The whole aim of practical politics is to keep the populace alarmed (and hence clamorous to be led to safety) by menacing it with an endless series of hobgoblins, all of them imaginary.

H.L. Mencken

Tuesday, March 20, 2012

Rest In Peace

Our neighbor, Carol, died this weekend.  She was elderly, I'm guessing around 80.  She had lymphoma that spread to her heart.  The doctors could do nothing.

She elected to go into hospice about a week and a half before she died.  There, her family came and was with her as the staff made her as comfortable as possible.  She was both given the opportunity to say goodbye while also not lingering in that horrible stated of suspension between life and death that typifies the state of much of our end of life care.

She was one of those grand old New England ladies.  Her voice sounded like a cross between Katherine Hepburn and recent Jeff Bridges.  It had both lilt and gravel.  I most often saw her tooling around her immense lawn in a John Deere tractor that looked to be about 30 years old.  My wife recounts how she would see Carol jogging along at 6AM come rain or shine.  Once, Carol - who let us use her pool at our pleasure - asked her not to come down to the pool early in the morning because she tended to skinny dip then.

She was not especially fond of our dogs.  Our late chocolate lab tended to deposit waste materials on her lawn.  Luckily, the Hound of the Basketcase is a lady and evacuates her bowel deep in the woods.  But Carol once left a bag of feces on our porch with a note asked us to clean up after our dog.  I had to explain to her that the bag of feces was that of the neighborhood fox, given the large quantities of beetle carapaces and seed husks to be found within.  It was the only time I saw her blush.

I remember during last winter's snowmageddon her difficulty backing out of her long driveway.  Twice I had to dig and push her out.  Several weeks later she stopped by with a six pack of Stella Artois.  Every Christmas, we got a plate of cookies.

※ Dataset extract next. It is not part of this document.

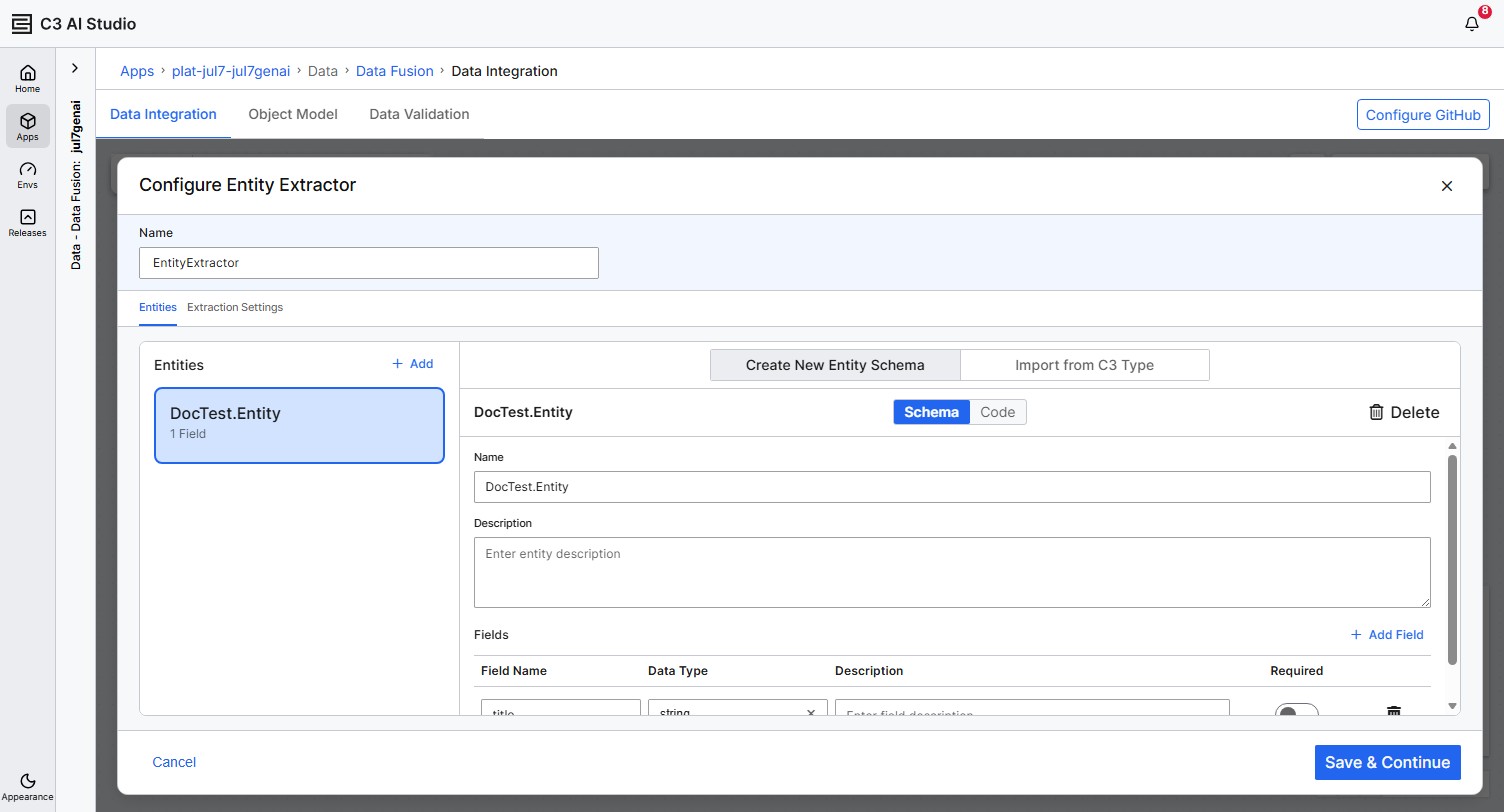Switch to the Extraction Settings tab

coord(235,307)
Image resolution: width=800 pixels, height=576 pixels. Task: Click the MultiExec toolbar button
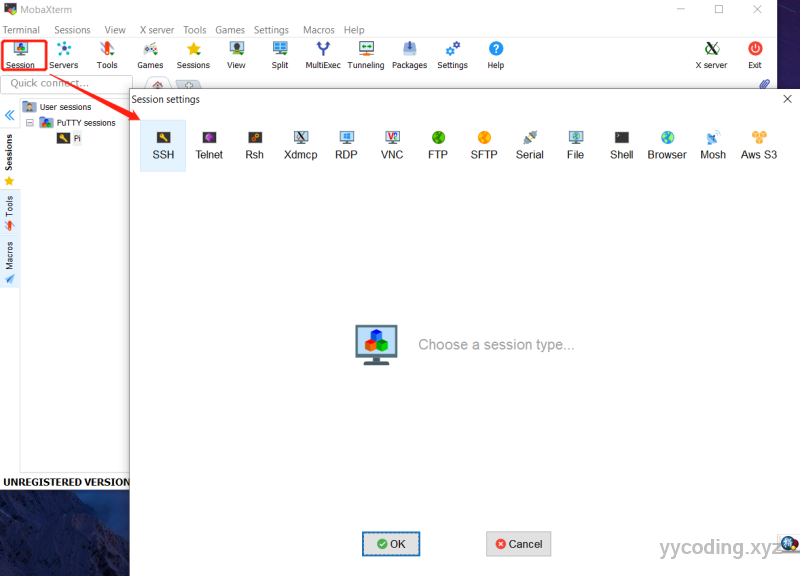tap(323, 55)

About our third year in the house, we were gone for the month of August.  When we got back it was still steamy and Things One and Two were yelling and screaming in the backyard as they fought over the hose.  She walked over and said, "Oh, I missed those sounds."  And she wasn't being ironic.  What to us had become the grating soundtrack of non-stop sibling combat was to her the exuberant noise of youth.

She outlived her first husband and the father of her children.  She remarried a doctor who is a nice guy and was also very generous.  They both let us dump our leaves and downed tree limbs on the back reaches of their lot.  Our property line is right off the back deck and they were always very solicitous of the baseball games and hammocks that crept over that line over the years.  If Dwight should sell the house, it could be tough, as we have been blessed with very generous neighbors.  In your life, you get to pick your friends, your spouse and to some degree you pick your co-workers, if you have some choice in where you work.  But you rarely pick your neighbors.  And by the time you get to know them, it's too late to do anything about it anyway.

Carol lived a long, rich life.  She had many grandchildren, she taught the cello until very recently.  She served on the historical district.  She rode that old John Deere tractor like a cowgirl riding the range.

I hope her last hours were filled with grace and love.  I hope all of ours are.